Document passage:
To compute the concordance statistic on qualitative variable, the rel::gac function takes as input a matrix with n subjects and two observations (n*2 matrix)
I made the following function to extract Gwet AC2 (quadratic ponderation) estimations and its bootstrapped CI for ordered variables
library("rel")
library("boot")
ordiTF <- sapply(dfSO[, 1:8], is.ordered)
ordi <- which(ordiTF == TRUE)
g <- function(data, x)
gac(data[x, c(1, 2)], weight = "quadratic", conf.level = 1-(0.05/8))[[5]]
offset <- 8
B <- 500
item <- c()
est <- c()
lci <- c()
uci <- c()
for (i in ordi) {
item <- c(item, i)
est <- c(est, gac(data = dfSO[ , c(i, i + offset)], weight = "quadratic", conf.level = 1-(0.05/8))[[5]])
b <- boot(dfSO[ ,c(i, i + offset)], g, B)
lci <- c(lci, boot.ci(b, type = "bca")$bca[4])
uci <- c(uci, boot.ci(b, type = "bca")$bca[5])
}
data.frame(item = item, est = est, lci = lci, uci = uci)
What I would like now, is to compute this statistic for each pairs by a third variable, say 'sex'. I'll begin with grouping by this variable, but then I'm not able anymore to specify the columns adequately.

Objective 1:
Answer these questions using the post about computing Gwet's AC2 in R:
(a) What value does the code give the weight argument of gac?
(b) How many bootstrap replicates does B set?
(c) By what third variable does the writer want to compute the statistic?
Objective 2: Write the next part of the post about computing Gwet's AC2 in R, starting right after its last sentence.

(Data pulled from a collection)
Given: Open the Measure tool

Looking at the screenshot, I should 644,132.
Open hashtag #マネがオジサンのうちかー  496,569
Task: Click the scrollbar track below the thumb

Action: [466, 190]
--
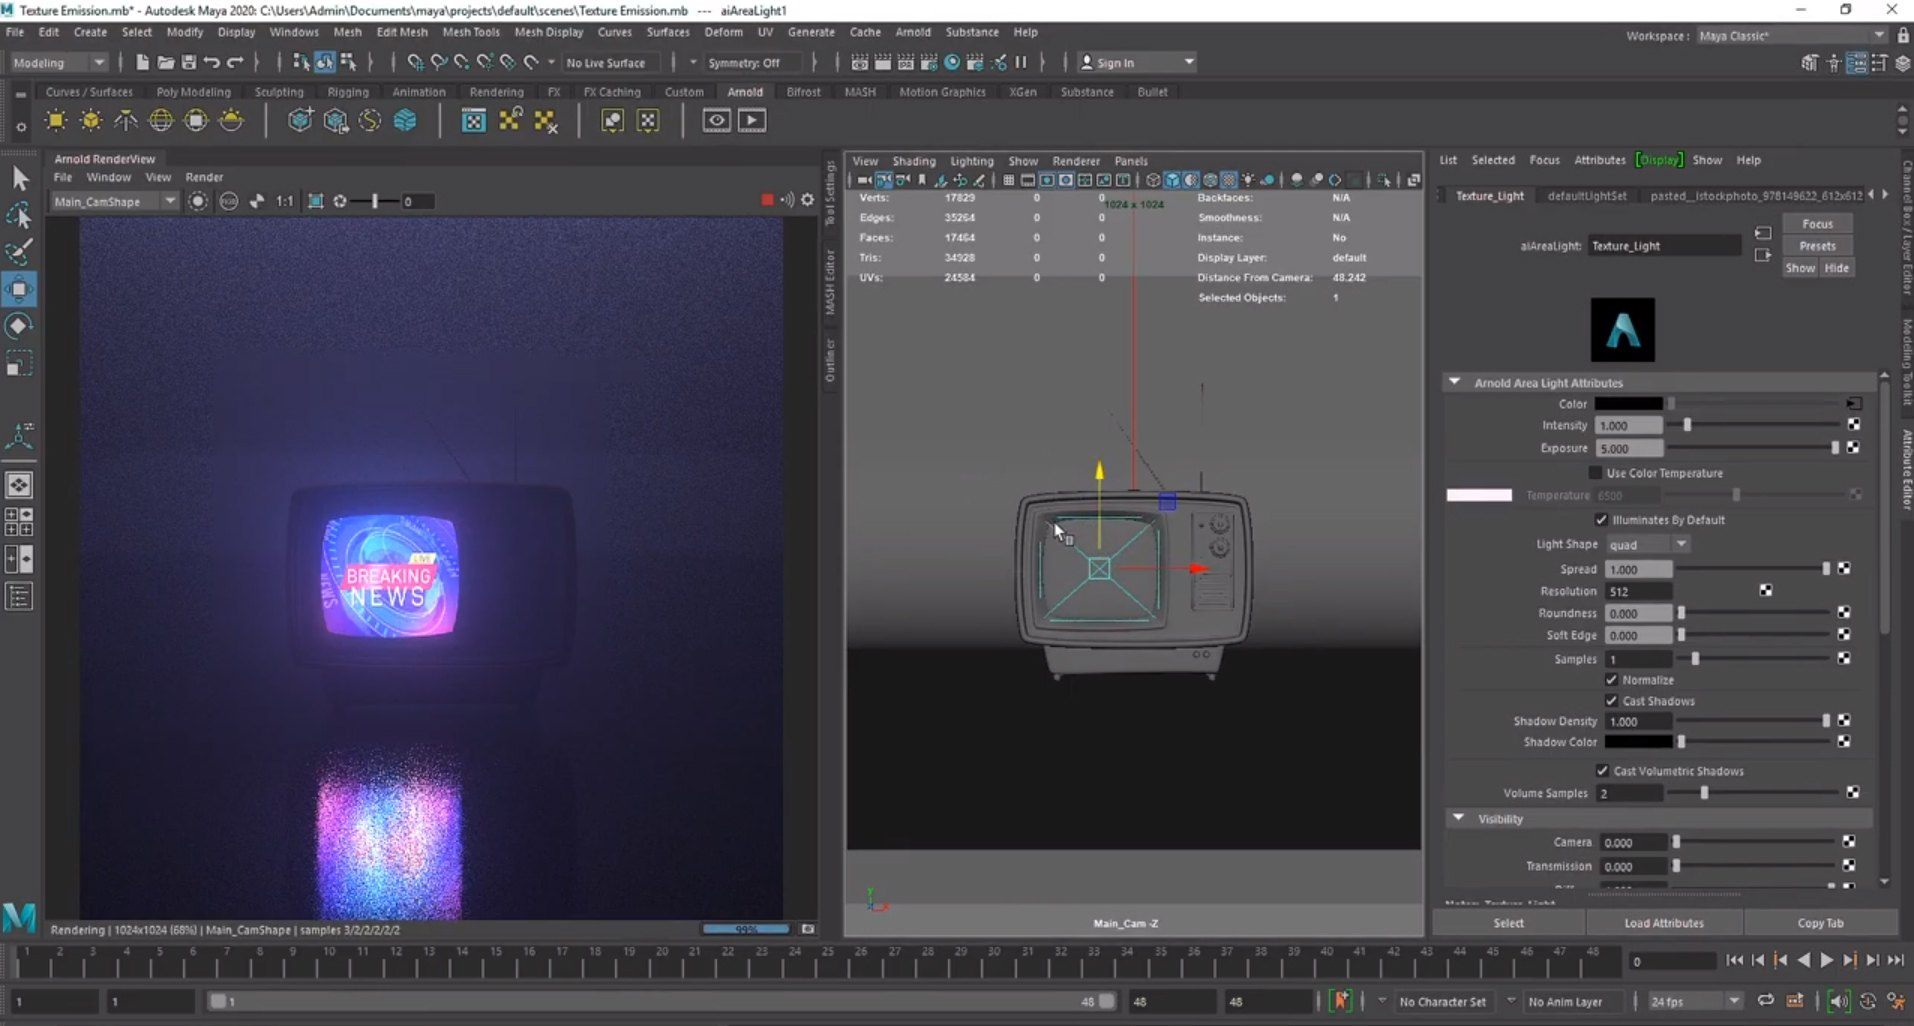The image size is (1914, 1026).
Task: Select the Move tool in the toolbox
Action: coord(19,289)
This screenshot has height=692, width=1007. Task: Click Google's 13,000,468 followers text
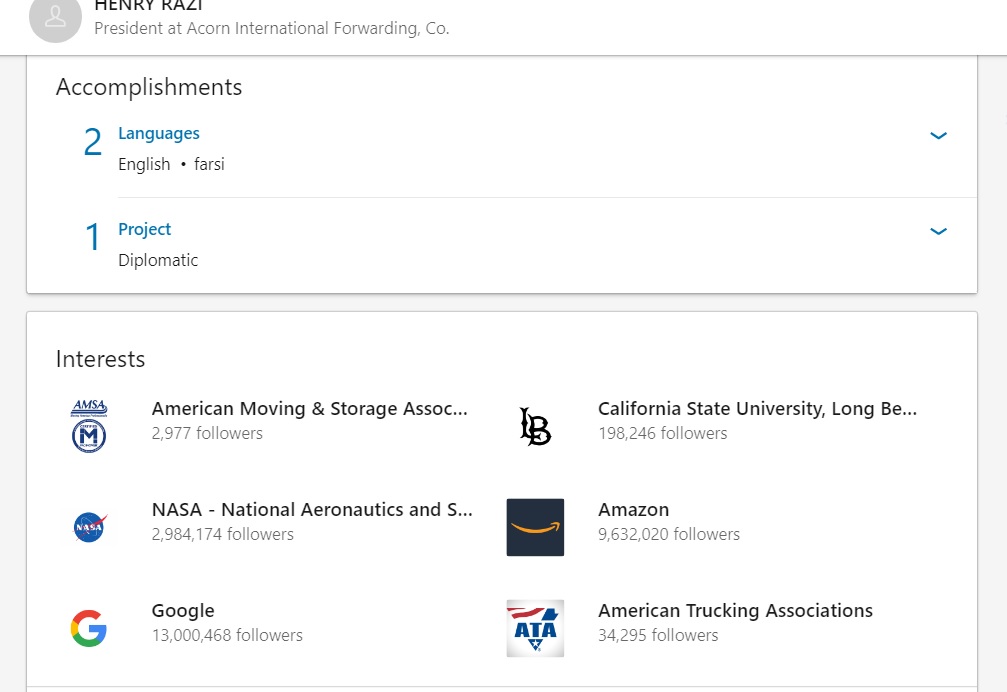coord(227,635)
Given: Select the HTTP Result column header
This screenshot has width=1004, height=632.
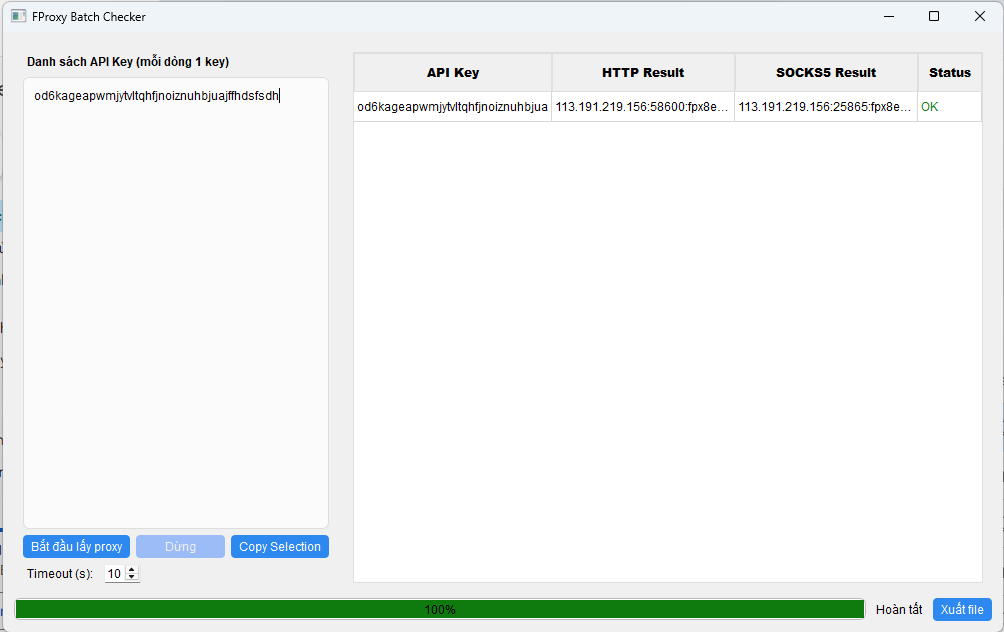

Expected answer 1:
(a) "quadratic"
(b) 500
(c) 'sex'

Expected answer 2:
For example, if I want to compute AC2 between ordi1 at test and retest by sexwith dplyr, I don't know anymore how to specify these variables. I tried different options, among which:
dfSO %>%
group_by(sexT) %>%
select(sexT, qordi1T, qordi1RT) %$%
gac(as.matrix(qordi1T, qordi1RT), weight = "quadratic", conf.level = 1-(0.05/8))[[5]]
But none of them did the job
As a non-english native speaker, my first limitation to answer this pb is my difficulty to google it, and I'm aware that this question might have been already asked, but if so, I wasn't able to find it.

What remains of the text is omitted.